Jamil Takidine

Personal information
- Date of birth: 1 June 2002 (age 23)
- Place of birth: Genk, Belgium
- Height: 1.70 m (5 ft 7 in)
- Positions: Midfielder; right-back;

Team information
- Current team: Thes Sport
- Number: 22

Youth career
- 0000–2021: Genk

Senior career*
- Years: Team / Apps / (Gls)
- 2021–2023: Roda JC / 16 / (0)
- 2023–2025: Bocholt / 52 / (2)
- 2025–: Thes Sport / 21 / (0)

International career
- 2019: Belgium U18 / 2 / (0)

= Jamil Takidine =

Belgian footballer (born 2002)

Jamil Takidine (born 1 June 2002) is a Belgian professional footballer who plays as a midfielder for Belgian Division 1 club Thes Sport. Born in Belgium, he is of Moroccan descent.

==Club career==
Takidine came through the youth academy at his hometown club Genk in Belgium, before joining Eerste Divisie club Roda JC on 12 August 2021 after a successful trial. He made his professional debut on 13 August 2021, replacing Stefano Marzo in the 83rd minute of a home match for Roda against Excelsior in the Eerste Divisie. Takidine made his first starting appearance in Roda's 2–1 win over Den Bosch in the KNVB Cup on 26 October 2021.
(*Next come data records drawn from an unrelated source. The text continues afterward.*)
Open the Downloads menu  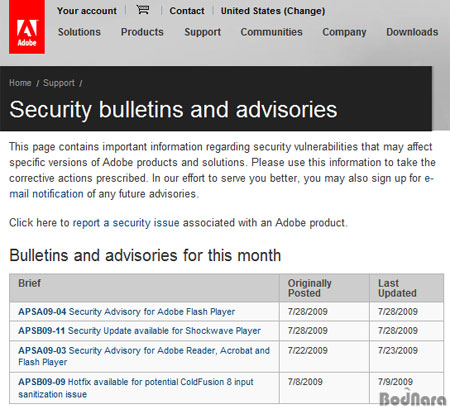tap(412, 32)

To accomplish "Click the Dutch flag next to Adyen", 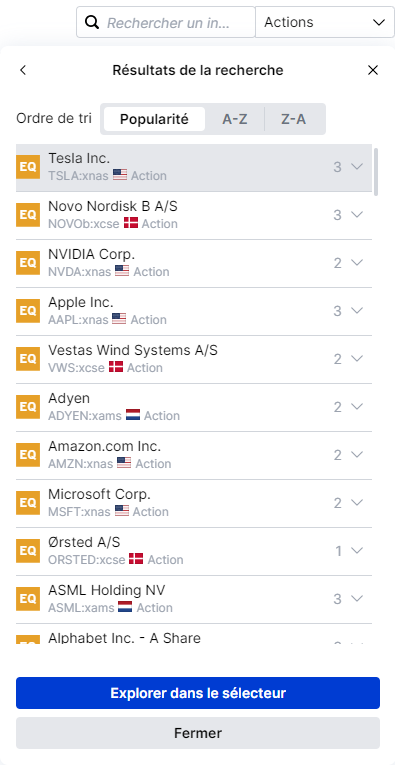I will click(x=133, y=415).
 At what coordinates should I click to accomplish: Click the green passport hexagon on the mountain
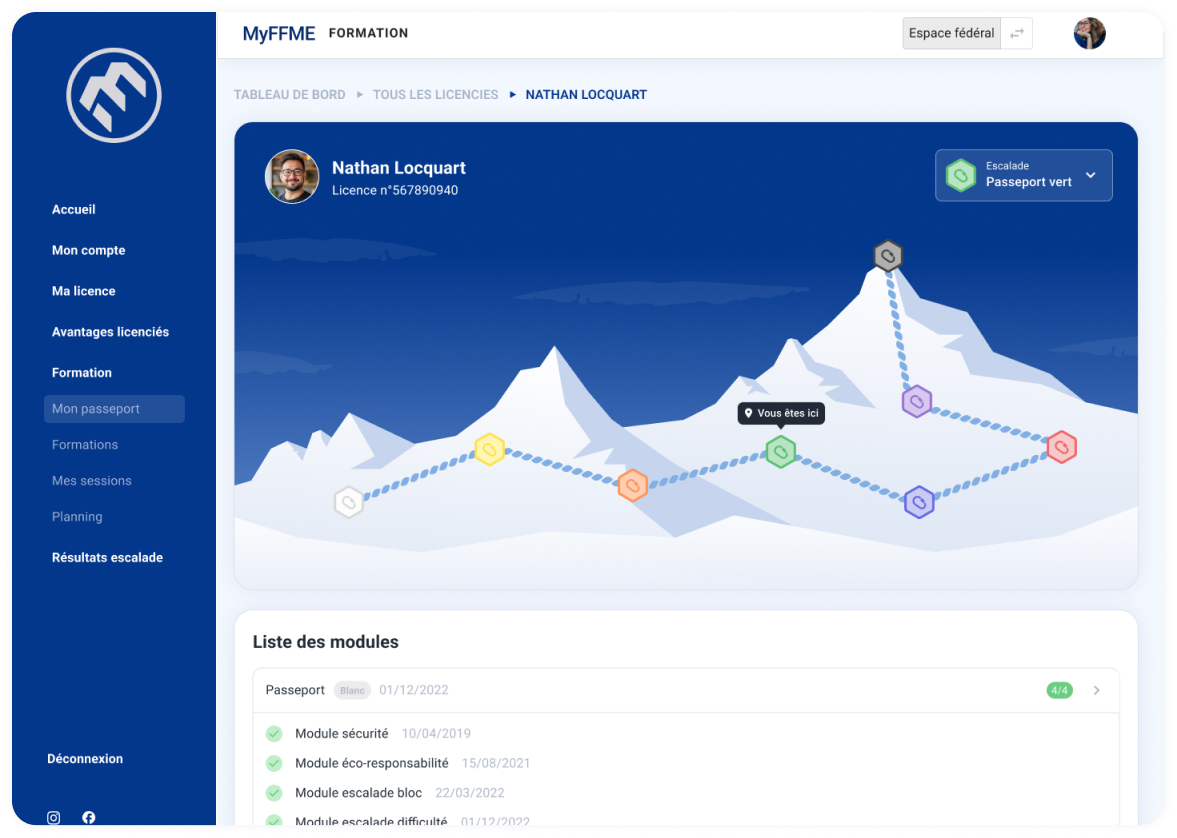coord(780,452)
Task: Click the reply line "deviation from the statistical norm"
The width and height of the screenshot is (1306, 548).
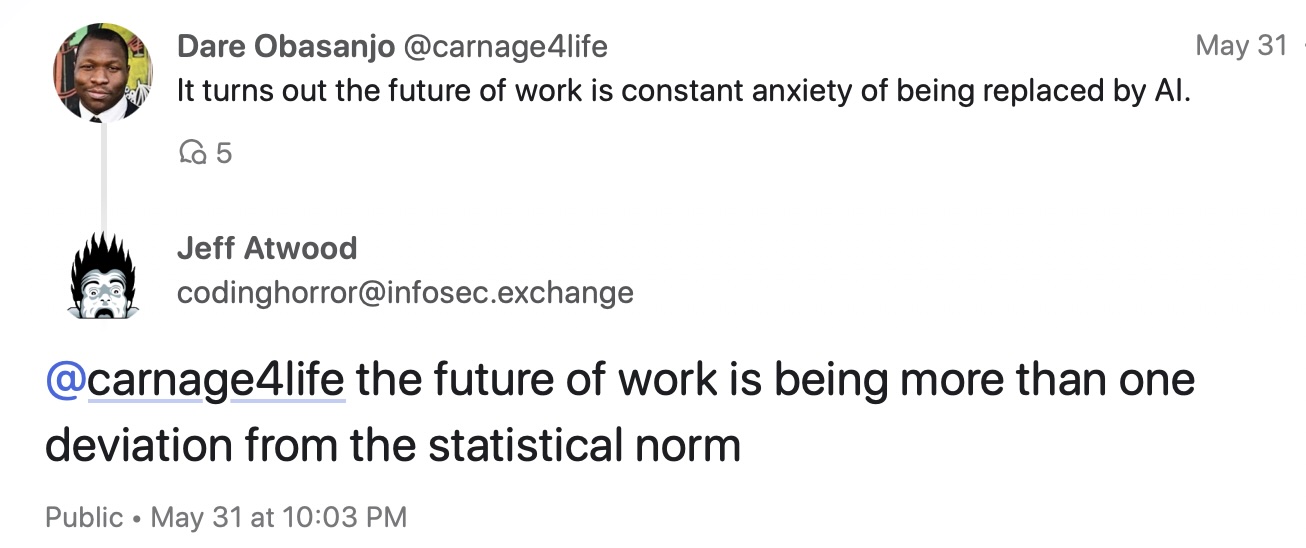Action: pos(393,446)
In August 2022, Takidine signed a new professional contract with Roda until 2024 despite missing three months of the previous season with injury. Roda head coach Jurgen Streppel said of Takidine: "Jamil has shown that he has willpower and perseverance. He is a hard worker and he gives everything every day to get better."
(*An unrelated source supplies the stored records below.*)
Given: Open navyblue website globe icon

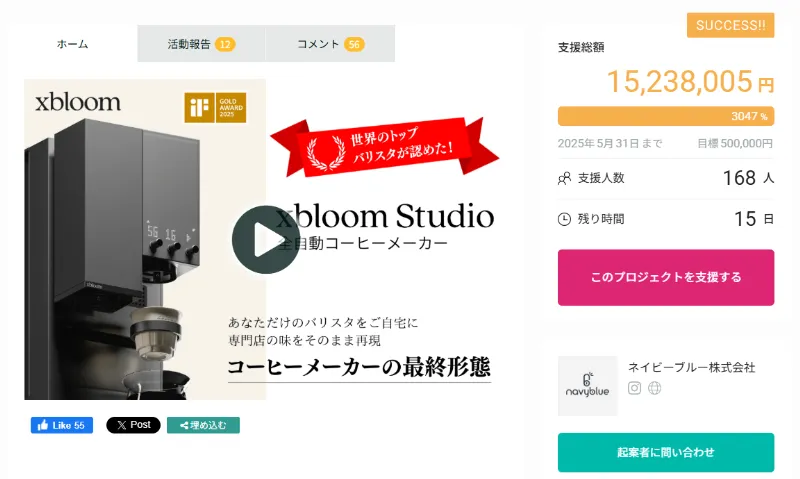Looking at the screenshot, I should (655, 388).
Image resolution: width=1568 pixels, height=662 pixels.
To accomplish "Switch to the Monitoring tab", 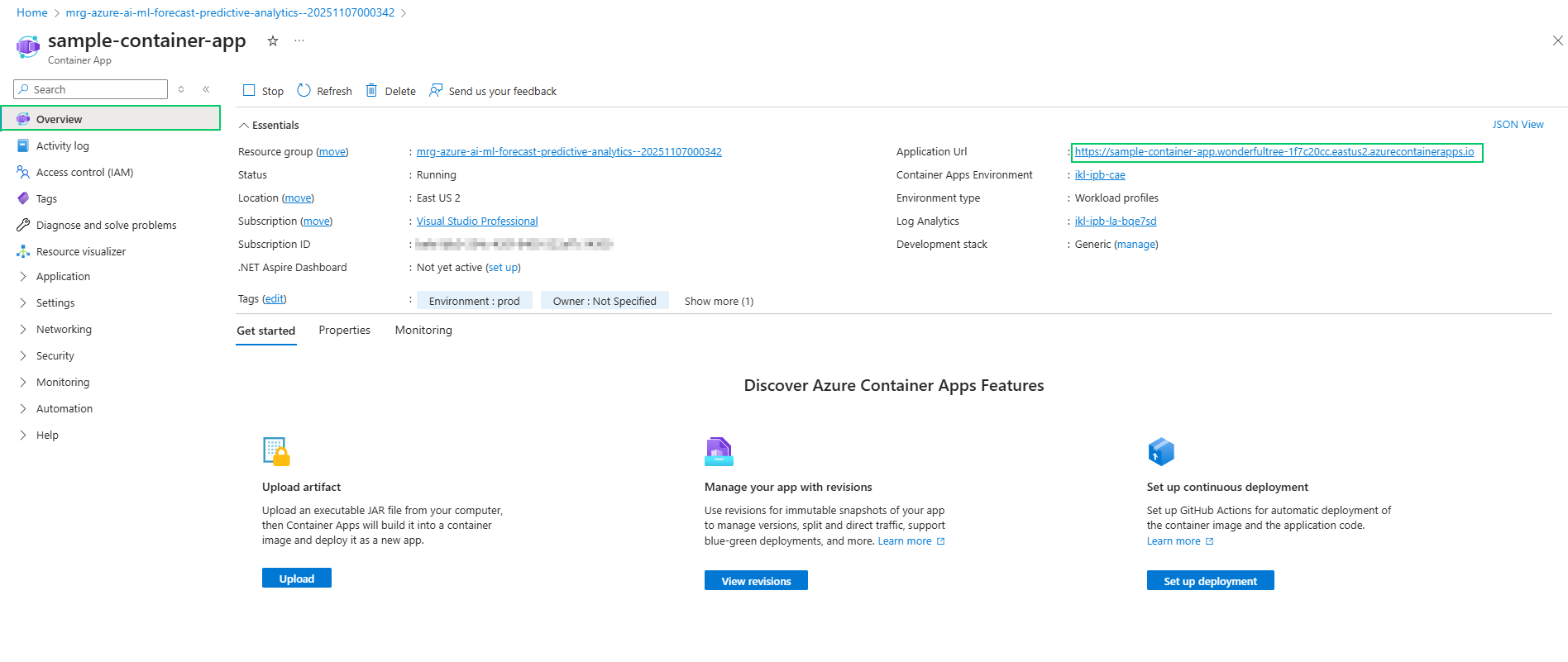I will pos(423,330).
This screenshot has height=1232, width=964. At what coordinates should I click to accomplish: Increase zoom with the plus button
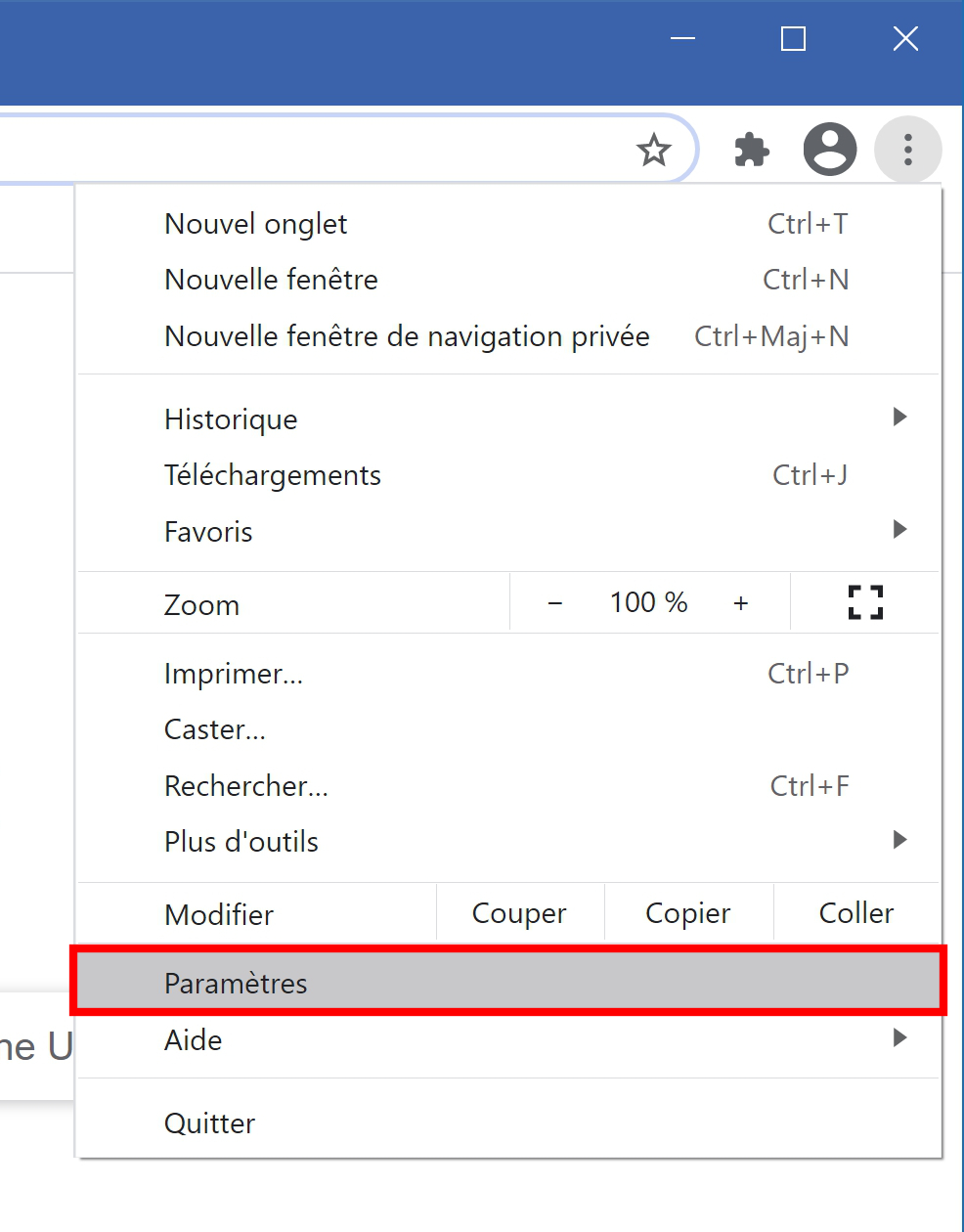pyautogui.click(x=741, y=603)
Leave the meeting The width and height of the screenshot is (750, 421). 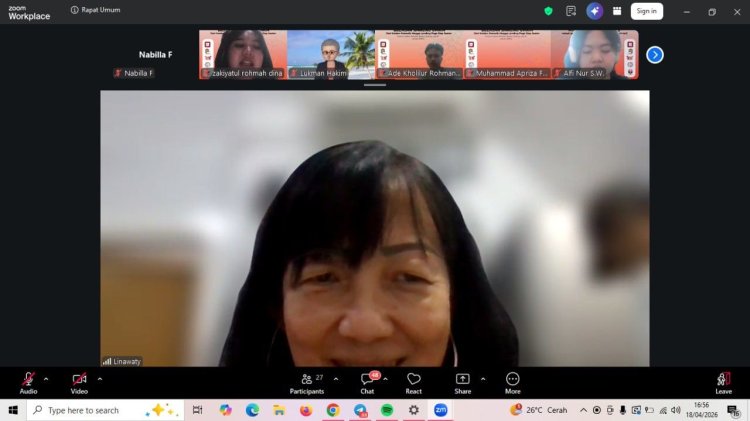[x=723, y=381]
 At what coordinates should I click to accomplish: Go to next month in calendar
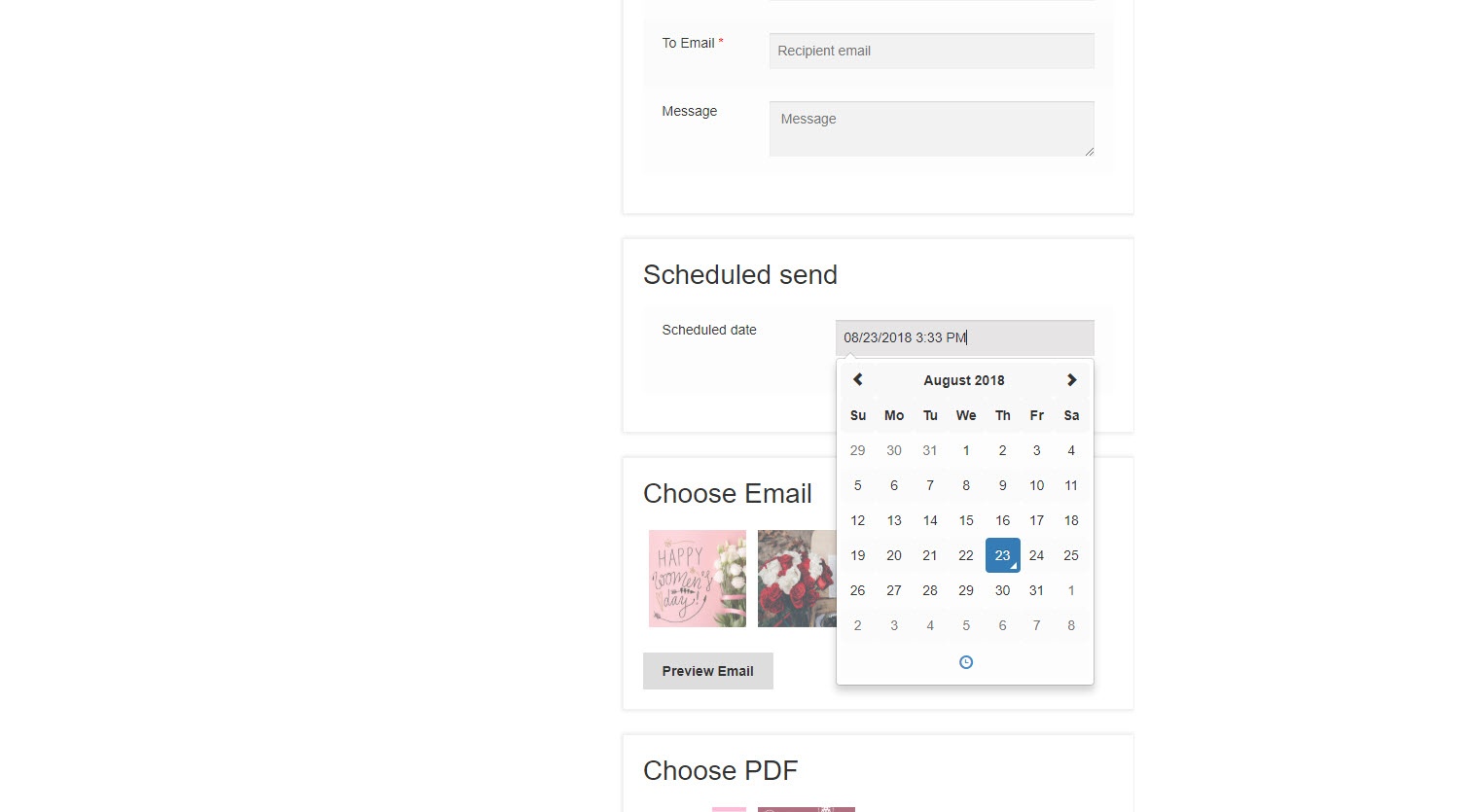(1071, 380)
On 28 August 2023, Takidine's contract with Roda was terminated by mutual consent. He subsequently signed with Belgian club Bocholt.
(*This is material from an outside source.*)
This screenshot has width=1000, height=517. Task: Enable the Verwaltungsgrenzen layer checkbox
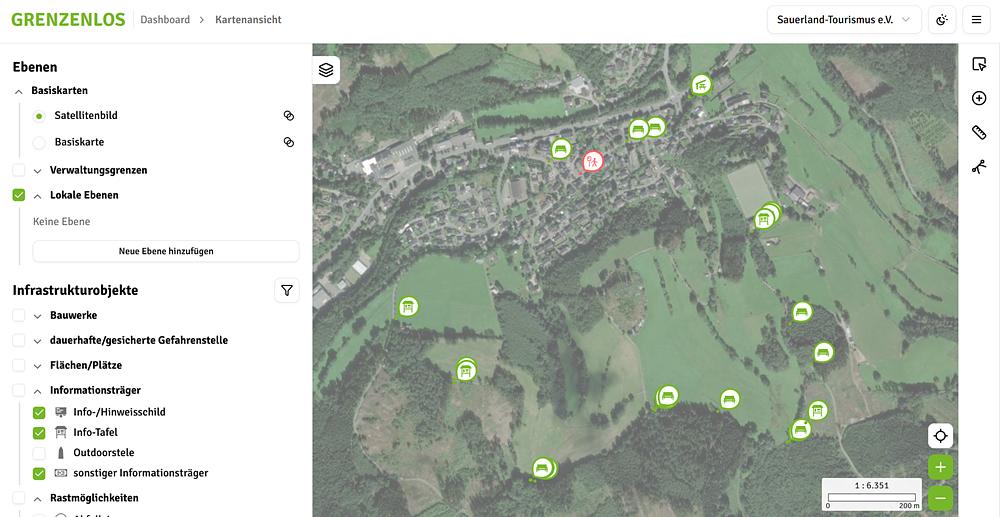tap(19, 171)
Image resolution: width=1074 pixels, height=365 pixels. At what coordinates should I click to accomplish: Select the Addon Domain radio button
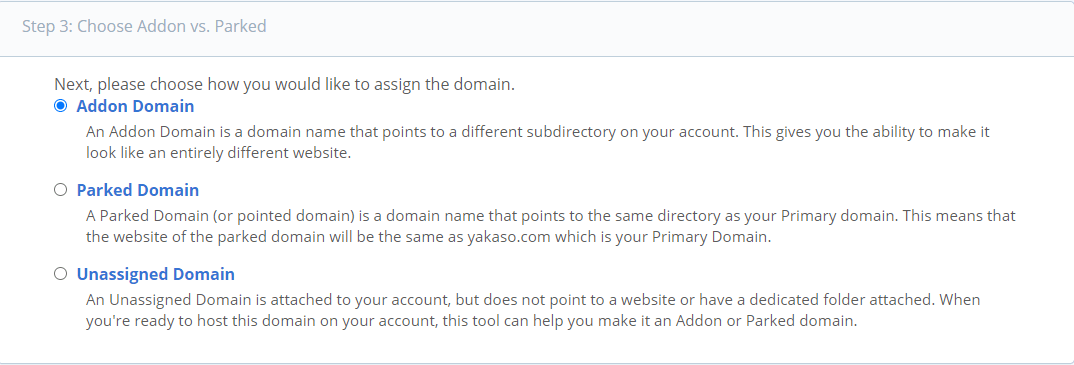point(60,106)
In March 2025, Takidine was announced as Thes Sport's new signing ahead of the 2025–26 season.

==International career==
Takidine is a youth international for Belgium, having made two appearances for the Belgium under-18 team. He made his debut for the team on 15 November 2019 in a friendly against the Czech Republic.

== Personal life ==
Takidine was born in Belgium and is of Moroccan descent.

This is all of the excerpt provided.